Antibiotic consumption was recorded as DDD/100 occupied bed-days, according to the consensus definition of the World Health Organization (2003).11 We analysed all systemic antibiotics included in the Anatomic Therapeutic Chemical (ATC) classification J0112 by total use and by antibiotic class, as follows: penicillins with an extended-spectrum, such as ampicillin and amoxicillin (J01CA); penicillins combined with β-lactamase inhibitors (J01CR); ureidopenicillins combined with β-lactamase inhibitors (J01CR05); cephalosporins (divided into four generations) (J01D); fluoroquinolones (J01M); glycopeptides (J01XA); aminoglycosides (J01GB); macrolides (J01FA); and carbapenems (J01DH).
A subgroup analysis was performed for internal medicine departments within the same hospital, which presumably have similar patient variables and antibiotic resistance patterns.
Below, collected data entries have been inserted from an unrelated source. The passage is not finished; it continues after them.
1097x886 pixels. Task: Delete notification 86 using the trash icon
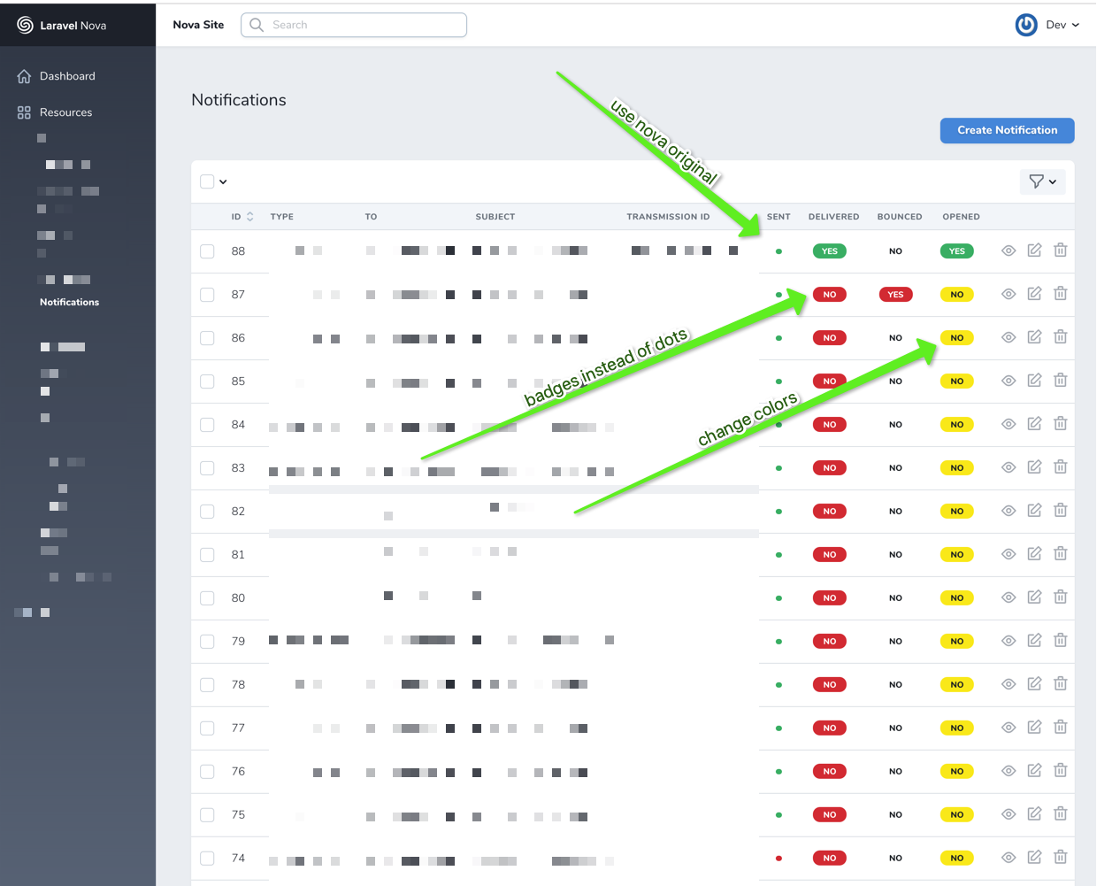pos(1060,337)
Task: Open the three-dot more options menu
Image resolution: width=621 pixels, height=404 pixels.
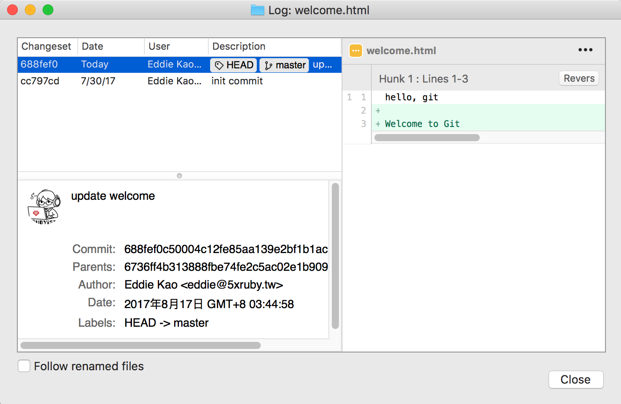Action: [x=585, y=50]

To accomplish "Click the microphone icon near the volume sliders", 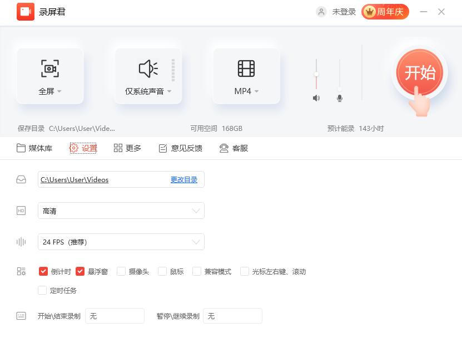I will click(339, 97).
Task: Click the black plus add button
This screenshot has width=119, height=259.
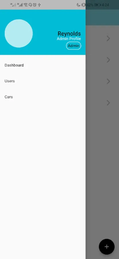Action: click(107, 247)
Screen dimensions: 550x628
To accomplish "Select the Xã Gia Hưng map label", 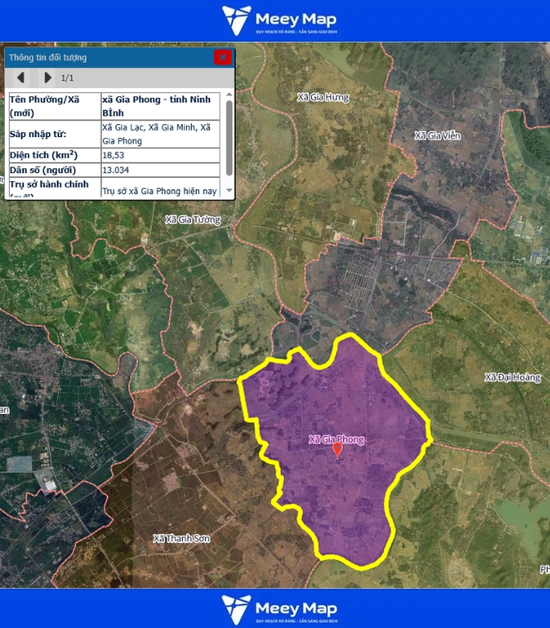I will point(323,98).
Fifteen patient- and department-related variables were analysed for their potential influence on antibiotic consumption:
- Patient variables: age (average; and percentage of patients aged <54, 55–74 and >75 years); percentage of males; percentage of patients on assisted ventilation; percentage of patients with cellulitis, lower respiratory tract infection (LRTI) or urinary tract infection (UTI); percentage of patients with neutropenia and Charlson co-morbidity score. The Charlson Index13 contains 19 categories of co-morbidity, which are primarily defined using ICD-9-CM diagnoses codes. Each category has an associated weight (ranging from 1 to 6), which is based on the adjusted risk of 1 year mortality. The total score ranges from 0 to 37. The overall co-morbidity score reflects the cumulative increased likelihood of 1 year mortality; the higher the score, the more severe the burden of co-morbidity.
- Department variables: occupancy rate; rate of 1 day hospitalization; average length of stay; rate of re-hospitalization within 1 week of discharge.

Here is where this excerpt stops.